OH. OH. OH. How great a 'present' this is!!
._. I realised I'm painting him in a bad light.
Sorreh.
But it can't beat this feeling I've got here with an impending screwed up birthday. Haihx.
You know I'm gonna be hurt again the same way I was last time... The thought of it really makes me sick. And determined to prevent it from occurring. And it's why I am not going to give up.
In general, I still can't understand why some people are just such irritating people, to put it in a nice way. Like, how could anyone just decide to leave and leave just like that? Without any consideration whatsoever, without any qualms that they could've hurt someone or ruined their lives, after spending such an amount of time and dedication into it?
Last year's birthday, I spent it upset at not being able to join SCMC. And wished for a better birthday next year.
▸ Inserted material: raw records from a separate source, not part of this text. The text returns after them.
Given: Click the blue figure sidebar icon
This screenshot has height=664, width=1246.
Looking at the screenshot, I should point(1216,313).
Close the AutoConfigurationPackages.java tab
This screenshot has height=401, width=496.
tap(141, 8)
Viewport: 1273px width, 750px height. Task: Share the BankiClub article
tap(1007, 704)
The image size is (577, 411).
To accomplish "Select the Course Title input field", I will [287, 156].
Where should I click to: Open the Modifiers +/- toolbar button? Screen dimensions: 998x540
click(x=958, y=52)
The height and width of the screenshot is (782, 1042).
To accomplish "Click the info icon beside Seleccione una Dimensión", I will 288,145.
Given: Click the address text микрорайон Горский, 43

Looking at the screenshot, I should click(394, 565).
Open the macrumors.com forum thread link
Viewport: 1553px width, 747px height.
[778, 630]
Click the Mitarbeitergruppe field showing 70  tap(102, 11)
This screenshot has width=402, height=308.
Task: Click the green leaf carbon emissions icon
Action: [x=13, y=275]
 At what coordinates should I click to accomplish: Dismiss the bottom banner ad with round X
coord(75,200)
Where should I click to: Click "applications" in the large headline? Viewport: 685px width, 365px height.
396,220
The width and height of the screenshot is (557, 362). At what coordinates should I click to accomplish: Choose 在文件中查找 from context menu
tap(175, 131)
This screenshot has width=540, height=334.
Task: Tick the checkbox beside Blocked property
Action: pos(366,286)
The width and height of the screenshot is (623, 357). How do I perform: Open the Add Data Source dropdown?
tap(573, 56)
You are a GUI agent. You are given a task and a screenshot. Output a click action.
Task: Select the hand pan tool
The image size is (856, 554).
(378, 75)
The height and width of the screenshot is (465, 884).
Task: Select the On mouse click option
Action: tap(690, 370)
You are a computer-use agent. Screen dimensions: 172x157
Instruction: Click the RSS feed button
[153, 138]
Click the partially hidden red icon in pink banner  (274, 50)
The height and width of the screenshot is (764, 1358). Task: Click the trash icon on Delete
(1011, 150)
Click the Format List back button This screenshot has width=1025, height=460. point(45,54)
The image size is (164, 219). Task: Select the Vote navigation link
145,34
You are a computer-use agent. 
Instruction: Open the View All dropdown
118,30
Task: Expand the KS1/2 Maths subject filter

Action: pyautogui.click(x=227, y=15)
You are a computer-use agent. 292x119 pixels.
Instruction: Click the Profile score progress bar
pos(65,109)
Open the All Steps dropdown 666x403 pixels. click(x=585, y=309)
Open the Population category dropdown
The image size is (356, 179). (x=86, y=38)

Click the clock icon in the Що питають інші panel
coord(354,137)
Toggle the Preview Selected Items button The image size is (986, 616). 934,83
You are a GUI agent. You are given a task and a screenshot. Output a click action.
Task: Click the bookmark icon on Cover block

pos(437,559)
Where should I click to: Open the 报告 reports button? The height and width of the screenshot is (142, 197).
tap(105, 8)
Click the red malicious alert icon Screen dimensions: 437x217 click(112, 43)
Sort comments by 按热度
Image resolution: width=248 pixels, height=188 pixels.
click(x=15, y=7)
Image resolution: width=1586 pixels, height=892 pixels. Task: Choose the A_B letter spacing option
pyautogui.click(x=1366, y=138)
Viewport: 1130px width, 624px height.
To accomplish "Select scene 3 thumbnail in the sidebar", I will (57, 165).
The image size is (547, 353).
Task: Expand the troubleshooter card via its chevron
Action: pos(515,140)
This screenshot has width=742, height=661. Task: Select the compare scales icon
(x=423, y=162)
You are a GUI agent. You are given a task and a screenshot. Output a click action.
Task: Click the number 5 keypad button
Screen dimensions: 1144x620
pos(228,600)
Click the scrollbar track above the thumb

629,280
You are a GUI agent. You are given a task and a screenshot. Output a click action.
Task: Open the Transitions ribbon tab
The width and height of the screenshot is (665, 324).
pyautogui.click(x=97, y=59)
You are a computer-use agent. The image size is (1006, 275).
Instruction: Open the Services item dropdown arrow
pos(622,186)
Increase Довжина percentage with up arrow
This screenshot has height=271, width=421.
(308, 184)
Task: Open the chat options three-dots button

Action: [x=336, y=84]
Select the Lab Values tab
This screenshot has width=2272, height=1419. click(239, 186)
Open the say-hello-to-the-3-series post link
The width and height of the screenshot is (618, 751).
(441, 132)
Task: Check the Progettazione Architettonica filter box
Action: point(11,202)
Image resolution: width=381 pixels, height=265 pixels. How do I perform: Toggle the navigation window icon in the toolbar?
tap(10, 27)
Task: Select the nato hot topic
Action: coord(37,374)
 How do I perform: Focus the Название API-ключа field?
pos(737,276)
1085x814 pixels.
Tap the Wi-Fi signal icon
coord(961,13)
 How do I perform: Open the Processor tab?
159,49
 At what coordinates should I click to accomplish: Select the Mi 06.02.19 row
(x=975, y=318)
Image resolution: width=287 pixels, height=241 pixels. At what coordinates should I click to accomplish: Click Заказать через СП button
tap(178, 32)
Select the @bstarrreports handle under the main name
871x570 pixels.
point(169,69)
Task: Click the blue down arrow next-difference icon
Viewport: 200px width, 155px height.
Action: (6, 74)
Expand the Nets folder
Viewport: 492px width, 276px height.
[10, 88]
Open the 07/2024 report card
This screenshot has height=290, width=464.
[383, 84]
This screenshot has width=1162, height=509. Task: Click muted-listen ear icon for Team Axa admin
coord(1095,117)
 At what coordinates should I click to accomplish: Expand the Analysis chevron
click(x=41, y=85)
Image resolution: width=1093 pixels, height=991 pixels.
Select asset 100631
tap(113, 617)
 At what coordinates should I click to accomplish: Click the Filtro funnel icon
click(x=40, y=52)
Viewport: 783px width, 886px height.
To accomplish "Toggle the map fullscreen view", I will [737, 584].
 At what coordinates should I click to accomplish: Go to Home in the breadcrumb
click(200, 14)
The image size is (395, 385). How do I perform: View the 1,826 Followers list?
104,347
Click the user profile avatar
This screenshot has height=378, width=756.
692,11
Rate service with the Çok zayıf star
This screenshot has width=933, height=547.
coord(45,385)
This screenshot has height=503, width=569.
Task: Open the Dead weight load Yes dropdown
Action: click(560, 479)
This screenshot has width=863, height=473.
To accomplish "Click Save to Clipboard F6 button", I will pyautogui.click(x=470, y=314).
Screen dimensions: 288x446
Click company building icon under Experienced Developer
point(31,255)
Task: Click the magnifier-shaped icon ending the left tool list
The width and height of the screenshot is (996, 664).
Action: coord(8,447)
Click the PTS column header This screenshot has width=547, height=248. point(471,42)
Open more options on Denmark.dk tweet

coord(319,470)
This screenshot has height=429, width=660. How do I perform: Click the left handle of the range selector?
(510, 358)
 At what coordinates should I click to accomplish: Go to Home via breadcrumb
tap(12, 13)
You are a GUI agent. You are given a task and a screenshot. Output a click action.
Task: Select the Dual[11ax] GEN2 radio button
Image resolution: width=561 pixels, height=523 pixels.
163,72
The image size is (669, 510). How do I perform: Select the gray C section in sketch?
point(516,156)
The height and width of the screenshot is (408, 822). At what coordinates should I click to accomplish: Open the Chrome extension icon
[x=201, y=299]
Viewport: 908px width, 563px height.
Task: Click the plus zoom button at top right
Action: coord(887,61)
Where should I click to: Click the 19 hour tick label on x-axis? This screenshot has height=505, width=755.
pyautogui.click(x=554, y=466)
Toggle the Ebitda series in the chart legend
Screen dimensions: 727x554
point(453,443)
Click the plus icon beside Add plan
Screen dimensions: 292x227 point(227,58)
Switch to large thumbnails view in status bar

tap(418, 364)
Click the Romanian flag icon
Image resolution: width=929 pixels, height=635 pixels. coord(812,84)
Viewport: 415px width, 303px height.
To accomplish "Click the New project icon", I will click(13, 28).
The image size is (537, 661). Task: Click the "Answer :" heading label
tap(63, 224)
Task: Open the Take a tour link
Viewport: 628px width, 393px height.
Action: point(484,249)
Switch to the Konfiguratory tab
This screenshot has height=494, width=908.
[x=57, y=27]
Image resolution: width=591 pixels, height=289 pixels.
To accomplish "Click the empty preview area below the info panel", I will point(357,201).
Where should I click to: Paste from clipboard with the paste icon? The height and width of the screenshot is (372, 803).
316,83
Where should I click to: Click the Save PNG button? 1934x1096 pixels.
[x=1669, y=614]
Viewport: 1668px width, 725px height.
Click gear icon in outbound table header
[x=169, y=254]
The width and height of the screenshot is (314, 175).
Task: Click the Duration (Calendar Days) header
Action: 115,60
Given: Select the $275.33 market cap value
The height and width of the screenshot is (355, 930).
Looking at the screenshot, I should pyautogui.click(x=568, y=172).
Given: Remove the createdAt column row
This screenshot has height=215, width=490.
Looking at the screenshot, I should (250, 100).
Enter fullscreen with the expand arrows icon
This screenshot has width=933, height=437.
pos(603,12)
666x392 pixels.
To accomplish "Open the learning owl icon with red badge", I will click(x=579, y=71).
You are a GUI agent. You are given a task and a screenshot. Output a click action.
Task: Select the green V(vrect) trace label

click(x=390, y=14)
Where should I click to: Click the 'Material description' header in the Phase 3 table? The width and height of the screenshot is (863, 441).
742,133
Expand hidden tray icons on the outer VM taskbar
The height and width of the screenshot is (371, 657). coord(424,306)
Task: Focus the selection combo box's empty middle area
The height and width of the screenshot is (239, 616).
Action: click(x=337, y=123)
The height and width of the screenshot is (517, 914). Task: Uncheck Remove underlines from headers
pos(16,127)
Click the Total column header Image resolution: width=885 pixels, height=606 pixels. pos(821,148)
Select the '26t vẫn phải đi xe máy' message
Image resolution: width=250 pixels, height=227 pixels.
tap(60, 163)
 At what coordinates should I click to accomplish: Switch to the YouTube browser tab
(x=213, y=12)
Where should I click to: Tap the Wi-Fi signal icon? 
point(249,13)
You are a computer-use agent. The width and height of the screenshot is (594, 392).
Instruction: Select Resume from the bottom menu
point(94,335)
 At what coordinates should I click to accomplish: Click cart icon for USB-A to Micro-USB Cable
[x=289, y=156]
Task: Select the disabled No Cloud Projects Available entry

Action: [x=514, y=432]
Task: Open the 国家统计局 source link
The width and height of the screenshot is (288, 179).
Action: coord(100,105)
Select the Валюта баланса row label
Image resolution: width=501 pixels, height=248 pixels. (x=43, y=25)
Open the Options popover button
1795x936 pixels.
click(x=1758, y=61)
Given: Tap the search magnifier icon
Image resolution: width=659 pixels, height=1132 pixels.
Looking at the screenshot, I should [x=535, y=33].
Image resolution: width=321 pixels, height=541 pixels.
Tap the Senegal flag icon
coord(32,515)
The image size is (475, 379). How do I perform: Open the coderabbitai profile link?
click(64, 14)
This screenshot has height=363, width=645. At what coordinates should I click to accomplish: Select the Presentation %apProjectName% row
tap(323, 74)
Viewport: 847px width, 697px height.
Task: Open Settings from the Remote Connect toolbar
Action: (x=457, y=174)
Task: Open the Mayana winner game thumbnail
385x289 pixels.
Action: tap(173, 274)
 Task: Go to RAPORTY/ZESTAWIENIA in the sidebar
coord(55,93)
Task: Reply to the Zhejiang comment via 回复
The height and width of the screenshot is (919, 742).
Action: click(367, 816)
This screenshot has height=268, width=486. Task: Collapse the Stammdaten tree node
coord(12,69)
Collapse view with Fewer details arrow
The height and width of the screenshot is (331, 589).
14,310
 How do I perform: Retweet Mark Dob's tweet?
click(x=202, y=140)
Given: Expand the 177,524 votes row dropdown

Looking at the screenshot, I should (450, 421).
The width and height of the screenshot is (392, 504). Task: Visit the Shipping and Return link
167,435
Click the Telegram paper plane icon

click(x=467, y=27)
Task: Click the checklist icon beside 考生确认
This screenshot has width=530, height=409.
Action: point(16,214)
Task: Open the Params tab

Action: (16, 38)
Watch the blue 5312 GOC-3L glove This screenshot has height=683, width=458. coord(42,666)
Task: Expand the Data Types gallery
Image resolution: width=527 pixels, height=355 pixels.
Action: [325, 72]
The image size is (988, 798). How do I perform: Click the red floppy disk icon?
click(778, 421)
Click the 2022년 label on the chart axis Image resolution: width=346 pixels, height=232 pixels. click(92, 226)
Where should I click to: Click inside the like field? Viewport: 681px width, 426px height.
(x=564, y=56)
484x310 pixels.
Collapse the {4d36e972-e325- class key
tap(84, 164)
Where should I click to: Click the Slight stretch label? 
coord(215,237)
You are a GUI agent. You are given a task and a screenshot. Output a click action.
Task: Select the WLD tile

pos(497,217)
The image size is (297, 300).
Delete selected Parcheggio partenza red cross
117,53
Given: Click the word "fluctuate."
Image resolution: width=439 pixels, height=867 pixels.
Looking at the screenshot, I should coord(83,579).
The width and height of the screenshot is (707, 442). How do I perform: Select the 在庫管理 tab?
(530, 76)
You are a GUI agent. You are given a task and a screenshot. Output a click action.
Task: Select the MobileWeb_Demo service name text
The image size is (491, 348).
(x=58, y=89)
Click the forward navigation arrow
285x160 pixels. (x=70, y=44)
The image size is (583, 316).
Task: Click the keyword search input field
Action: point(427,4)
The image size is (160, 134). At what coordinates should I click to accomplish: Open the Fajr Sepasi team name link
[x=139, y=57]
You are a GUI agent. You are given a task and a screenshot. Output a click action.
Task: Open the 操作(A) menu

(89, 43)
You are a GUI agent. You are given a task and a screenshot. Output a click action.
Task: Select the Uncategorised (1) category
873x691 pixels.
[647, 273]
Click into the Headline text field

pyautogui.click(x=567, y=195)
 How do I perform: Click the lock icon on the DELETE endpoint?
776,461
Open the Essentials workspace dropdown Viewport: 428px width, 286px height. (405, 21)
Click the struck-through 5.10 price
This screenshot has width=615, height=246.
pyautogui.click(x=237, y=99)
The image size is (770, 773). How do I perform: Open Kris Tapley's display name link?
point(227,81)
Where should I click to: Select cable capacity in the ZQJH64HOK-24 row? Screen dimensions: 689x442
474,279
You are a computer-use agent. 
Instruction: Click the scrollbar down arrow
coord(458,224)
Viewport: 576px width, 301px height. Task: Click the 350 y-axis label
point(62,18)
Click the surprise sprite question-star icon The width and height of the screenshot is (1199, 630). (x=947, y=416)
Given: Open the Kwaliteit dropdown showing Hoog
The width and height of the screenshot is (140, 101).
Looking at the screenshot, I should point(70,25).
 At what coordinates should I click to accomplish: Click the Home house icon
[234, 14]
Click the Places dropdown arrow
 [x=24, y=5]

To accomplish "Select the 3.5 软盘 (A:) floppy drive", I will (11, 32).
Well, guess what, it's so much more worse now.
Only if I could solve this shit and go back to the way we were.
Would be really appreciative if my live doesn't screw up anymore. Sigh.
In any case, I am still trying to be positive and optimistic. So I am being confident that my upsetedness now is temporary and I will be able to resolve it and go back to the way I like it to be. No matter what, it's gonna be something I will do until it gets solved. Nobody, not even HIM is going to stop me.
I will freaking show you that you're WRONG now and you will regret your thinking next time because I will solve it no matter what you say.
This week supposed to be a happy one that will accumulate and make my birthday a great one. Not anymore.